監控網路連結(NetConnection)
較監控網路事件, 監控連結需要更高權限. callback 方式
The caller needs FWPM_ACTRL_ENUM access to the connection objects’ containers and FWPM_ACTRL_READ access to the connection objects.

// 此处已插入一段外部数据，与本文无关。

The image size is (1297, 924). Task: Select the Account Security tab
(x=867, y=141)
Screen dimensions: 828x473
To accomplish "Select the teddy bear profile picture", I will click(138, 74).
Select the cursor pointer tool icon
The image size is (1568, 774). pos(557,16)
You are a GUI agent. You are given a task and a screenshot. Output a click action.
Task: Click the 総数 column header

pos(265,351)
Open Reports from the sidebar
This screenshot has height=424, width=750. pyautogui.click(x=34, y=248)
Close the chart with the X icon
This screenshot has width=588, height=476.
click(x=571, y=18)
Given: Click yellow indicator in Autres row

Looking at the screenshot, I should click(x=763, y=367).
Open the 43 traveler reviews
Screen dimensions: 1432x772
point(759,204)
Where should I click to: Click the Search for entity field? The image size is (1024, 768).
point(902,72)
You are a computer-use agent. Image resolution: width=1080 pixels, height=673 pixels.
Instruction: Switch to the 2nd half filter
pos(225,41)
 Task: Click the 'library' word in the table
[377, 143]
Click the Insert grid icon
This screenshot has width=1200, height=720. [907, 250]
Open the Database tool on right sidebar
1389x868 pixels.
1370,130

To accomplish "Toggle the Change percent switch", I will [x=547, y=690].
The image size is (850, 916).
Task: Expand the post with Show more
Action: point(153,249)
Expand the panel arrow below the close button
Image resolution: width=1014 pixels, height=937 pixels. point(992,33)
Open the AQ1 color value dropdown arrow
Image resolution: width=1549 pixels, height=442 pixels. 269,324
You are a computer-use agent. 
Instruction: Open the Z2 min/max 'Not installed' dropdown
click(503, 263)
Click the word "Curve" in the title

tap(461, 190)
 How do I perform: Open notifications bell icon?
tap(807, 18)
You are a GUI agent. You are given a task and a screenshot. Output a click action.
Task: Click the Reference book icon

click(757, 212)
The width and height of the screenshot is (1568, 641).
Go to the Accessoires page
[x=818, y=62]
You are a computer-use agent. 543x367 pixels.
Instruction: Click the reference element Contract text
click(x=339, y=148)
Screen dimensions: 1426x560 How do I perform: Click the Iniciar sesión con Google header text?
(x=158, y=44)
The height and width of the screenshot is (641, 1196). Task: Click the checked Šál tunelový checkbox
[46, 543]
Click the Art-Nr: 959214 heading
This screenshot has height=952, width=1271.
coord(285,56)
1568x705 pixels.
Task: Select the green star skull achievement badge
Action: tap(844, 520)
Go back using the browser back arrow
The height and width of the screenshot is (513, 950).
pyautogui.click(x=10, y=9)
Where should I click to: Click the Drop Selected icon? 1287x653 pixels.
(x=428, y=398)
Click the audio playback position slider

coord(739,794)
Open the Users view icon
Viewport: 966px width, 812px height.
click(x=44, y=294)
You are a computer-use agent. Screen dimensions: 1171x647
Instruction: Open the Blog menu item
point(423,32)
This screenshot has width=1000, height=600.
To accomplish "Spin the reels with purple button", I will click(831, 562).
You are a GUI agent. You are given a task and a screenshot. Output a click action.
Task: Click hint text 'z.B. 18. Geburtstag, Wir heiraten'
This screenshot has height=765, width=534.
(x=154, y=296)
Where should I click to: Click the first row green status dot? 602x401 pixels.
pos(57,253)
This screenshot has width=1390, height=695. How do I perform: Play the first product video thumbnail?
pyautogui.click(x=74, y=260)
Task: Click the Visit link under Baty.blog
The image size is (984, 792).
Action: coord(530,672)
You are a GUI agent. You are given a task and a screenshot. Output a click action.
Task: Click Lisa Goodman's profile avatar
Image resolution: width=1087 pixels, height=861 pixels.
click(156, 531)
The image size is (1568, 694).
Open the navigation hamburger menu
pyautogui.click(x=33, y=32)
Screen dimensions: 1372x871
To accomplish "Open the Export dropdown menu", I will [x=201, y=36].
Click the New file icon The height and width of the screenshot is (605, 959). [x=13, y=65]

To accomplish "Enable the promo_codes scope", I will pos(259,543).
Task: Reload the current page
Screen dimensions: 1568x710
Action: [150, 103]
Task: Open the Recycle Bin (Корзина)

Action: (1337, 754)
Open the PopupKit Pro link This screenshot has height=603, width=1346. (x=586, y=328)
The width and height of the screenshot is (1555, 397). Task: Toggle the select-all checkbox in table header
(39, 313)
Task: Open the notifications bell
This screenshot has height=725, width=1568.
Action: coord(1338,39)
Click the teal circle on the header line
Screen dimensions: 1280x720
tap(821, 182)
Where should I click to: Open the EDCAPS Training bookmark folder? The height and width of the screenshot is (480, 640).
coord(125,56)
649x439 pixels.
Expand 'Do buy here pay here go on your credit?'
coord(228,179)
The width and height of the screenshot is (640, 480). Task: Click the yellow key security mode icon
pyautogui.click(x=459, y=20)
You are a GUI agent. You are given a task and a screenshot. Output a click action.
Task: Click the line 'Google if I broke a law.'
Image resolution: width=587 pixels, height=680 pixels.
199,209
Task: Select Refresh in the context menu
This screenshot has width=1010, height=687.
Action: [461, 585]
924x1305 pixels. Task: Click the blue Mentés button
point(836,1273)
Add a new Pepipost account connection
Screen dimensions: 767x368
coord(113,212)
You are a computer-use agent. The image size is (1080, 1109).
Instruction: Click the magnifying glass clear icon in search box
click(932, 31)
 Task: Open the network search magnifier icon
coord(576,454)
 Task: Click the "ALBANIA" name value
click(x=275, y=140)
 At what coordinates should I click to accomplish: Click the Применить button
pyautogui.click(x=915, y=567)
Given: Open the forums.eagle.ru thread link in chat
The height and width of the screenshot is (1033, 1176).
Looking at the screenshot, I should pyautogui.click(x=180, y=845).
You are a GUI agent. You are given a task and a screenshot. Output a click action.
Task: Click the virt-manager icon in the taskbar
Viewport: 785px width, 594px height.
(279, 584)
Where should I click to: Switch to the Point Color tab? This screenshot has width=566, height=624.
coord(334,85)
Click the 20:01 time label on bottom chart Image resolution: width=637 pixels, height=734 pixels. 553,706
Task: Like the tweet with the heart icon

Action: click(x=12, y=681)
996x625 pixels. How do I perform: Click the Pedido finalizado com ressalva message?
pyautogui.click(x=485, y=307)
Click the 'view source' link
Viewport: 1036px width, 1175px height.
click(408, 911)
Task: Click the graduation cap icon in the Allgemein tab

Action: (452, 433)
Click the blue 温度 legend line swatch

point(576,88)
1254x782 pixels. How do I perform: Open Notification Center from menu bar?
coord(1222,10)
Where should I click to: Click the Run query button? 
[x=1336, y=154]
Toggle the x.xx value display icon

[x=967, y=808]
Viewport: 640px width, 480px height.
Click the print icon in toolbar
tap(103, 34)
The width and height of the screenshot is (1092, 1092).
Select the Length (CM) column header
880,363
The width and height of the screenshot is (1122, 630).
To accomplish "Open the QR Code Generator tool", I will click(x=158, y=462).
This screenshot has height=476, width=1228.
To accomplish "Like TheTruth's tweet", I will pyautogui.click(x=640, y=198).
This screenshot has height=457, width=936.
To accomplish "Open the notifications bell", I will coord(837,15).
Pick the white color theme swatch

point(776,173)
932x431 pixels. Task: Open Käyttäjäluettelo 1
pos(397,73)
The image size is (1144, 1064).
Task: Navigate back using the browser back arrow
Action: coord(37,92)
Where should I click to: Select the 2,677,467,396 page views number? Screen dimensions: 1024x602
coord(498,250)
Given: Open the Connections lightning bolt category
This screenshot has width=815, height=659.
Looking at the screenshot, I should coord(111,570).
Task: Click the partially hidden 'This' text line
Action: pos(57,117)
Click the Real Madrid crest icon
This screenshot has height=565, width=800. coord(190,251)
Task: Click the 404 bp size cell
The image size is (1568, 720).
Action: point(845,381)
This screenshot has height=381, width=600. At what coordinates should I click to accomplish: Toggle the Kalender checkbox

See Access Control for more information.
暫未能成功監控網路連結.
查到同樣問題, Receiving in/out traffic stats using WFP user-mode API, 和我調研中遇到的現象一樣, 訂閱函數收不到任何上報, 得不到任何事件, 沒有報錯. 開審計, 提權都沒有成功. 有人提示非核心模式只能得到 drop 事件的上報, 這不能滿足取得阻斷事件的需求.
添加 security descriptor 示例: https://docs.microsoft.com/en-us/windows/win32/fwp/reserving-ports
Application Layer Enforcement(ALE)介紹
- ALE 包含一系列在核心模式下的過濾器, 支援狀態過濾.
- ALE 層的過濾器可授權連結的創建, 端口分配, 套接字管理, 原始套接字創建, 和混雜模式接收.
- ALE 層過濾器的分類基於連結(connection), 或基於套接字(socket), 其它層的過濾器只能基於數據包(packet)進行分類.
- ALE 過濾器參考 ale-layers
- 更多過濾器參考 filtering-layer-identifiers
編碼
大多數 WFP 函數都可以從使用者模式或核心模式呼叫。 但是,使用者模式函數返回表示 Win32 錯誤代碼的 DWORD 值,而核心模式函數返回表示 NT 狀態代碼的 NTSTATUS 值。 因此,函數名稱和語義在使用者模式和核心模式之間是相同的,但函數簽名則不同。 這需要函數原型的單獨使用者模式和核心模式特定標頭。 使用者模式標頭檔名以"u"結尾,核心模式標頭檔名以"k"結尾。
結論
需求僅需要知道事件發生, 不需要即時處理事件, 另外開發驅動會帶來更大的風險, 因此決定使用事件審計, 監控日誌產生事件的方式來獲得阻斷事件.
新開一個執行緒來使用NotifyChangeEventLog來監控日誌記錄事件.
附錄
WFP 體系結構
WFP(Windows Filter Platform) 
資料流
Data flow:
- A packet comes into the network stack.
- The network stack finds and calls a shim.
- The shim invokes the classification process at a particular layer.
- During classification, filters are matched and the resultant action is taken. (See Filter Arbitration.)
- If any callout filters are matched during the classification process, the corresponding callouts are invoked.
- The shim acts on the final filtering decision (for example, drop the packet).